George Clooneys charisma and powerful screen presence have never been more integral to a film, nor used in a more futile effort, than in THE AMERICAN, a virtually silent opus that trades on Clooneys unassailable ability to seduce the camera. Based on Martin Booths novel, A Very Private Gentleman, it is less a action thriller than a visual paean to Clooneys ability to look so good while never being permitted to smile.
Clooneys character, Jack or Edward, depending on who he is with, is an assassin-for-hire that is also a whiz at designing and building small arms to tricky specifications. who becomes the an assassins target. It may have something to do with the chilly bloodbath in Sweden that starts the film where Jack or Edwards special friend is killed. Such details are not the purview of this opus. The point is to have Clooney, demonstrating his range of understated facial expressions, punctuated with far too few scenes of him rigorously doing push-ups and pull-ups in order to kill time until and to stay ready for the next assassination attempt. Though warned by his contact not to make friends while hiding in a scenic Italian village, Jack or Edward nonetheless accepts the occasional companionship of the insistent local priest (Paolo Bonacelli), and becomes a regular client of a local prostitute (Violante Placido). When not chatting or mating, he is methodically building a rifle for a chilly client (Thekla Reuten) or methodically walking the quaint streets or methodically driving in countryside with a camera that fools no one into thinking that he is a photojournalist.
Clooney, to his credit, has a wonderfully expressive face. When told not to make friends by his contact, the slight rearrangement of facial muscles all but screams how very ticked Jack or Edward is to have been told something so obvious. When scanning a room, a street, or a river, he has a look of confident suspicion about what make be lurking with malevolent intent, and when he spots a butterfly, his particular weakness, there is something remarkable in how his face becomes gentle, even if the voice doesnt. His movements and speech are spare and economical. Good in an assassin, iffy as a films chosen mood when the director is unable to evoke the underlying turmoil. Here it is a disaster as the camera lingers on, among other things, an automatic door sliding shut long after it has slid into a stationary position. Is it shocked and awed to have just allowed Jack or Edward through? If so, those emotions are not transmitted to the audience forced to watch it deliberately not moving.
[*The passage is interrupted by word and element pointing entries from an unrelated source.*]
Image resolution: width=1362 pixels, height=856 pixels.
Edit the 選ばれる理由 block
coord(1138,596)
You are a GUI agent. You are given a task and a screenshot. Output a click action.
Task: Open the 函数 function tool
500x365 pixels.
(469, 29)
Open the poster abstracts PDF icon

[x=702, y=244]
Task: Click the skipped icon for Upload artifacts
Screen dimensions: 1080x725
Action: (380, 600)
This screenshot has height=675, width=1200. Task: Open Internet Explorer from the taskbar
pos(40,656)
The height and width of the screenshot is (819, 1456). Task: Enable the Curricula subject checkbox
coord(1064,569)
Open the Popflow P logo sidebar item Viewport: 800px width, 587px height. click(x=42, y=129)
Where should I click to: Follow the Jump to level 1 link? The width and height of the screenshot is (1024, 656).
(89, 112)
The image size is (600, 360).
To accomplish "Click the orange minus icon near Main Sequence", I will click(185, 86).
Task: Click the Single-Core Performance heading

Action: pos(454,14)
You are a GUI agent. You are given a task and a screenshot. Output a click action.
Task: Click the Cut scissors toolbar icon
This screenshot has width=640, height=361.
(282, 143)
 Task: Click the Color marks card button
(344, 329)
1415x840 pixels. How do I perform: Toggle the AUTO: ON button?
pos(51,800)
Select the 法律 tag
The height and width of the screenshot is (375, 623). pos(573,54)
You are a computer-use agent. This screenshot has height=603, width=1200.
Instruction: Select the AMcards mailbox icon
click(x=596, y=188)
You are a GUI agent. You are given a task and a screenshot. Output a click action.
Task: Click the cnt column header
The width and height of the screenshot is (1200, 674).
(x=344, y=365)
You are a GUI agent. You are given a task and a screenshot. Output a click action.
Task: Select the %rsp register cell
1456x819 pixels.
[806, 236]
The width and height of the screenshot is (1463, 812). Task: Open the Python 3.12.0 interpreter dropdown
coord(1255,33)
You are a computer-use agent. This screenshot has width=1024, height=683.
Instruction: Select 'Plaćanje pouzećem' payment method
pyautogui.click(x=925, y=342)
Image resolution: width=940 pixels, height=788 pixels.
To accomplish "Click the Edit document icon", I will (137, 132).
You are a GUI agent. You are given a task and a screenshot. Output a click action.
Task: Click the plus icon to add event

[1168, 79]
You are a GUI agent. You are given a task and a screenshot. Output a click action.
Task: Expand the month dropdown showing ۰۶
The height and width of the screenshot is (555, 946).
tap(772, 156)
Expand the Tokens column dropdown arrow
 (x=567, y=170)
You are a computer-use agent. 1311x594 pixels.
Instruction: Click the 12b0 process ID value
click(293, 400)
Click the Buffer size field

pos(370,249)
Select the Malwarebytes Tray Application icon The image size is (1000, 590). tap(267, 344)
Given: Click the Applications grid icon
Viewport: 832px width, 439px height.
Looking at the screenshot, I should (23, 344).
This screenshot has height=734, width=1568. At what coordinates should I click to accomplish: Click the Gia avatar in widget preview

Much in this film deliberately doesnt move, including the plot until the last 15 minutes or so, when things pick up, but not enough to actually become compelling. It is as though the title of the novel is what is being made manifest. Jack or Edward is a very private gentleman and nothing about him in anyones business, even the audiences.
THE AMERICAN boasts the most anti-erotic sex scene to date in American cinema, capped off with Jack or Edward explaining to his prostitute the he is there to get pleasure, not give it. Its a far better metaphor for the flick that the butterfly motif woven throughout and tattooed on Jack or Edwards back. The film is there to enjoy itself on its own terms, the only catch is that unlike the prostitute who is paid for her time, the audience is forced to do the paying in more ways than one.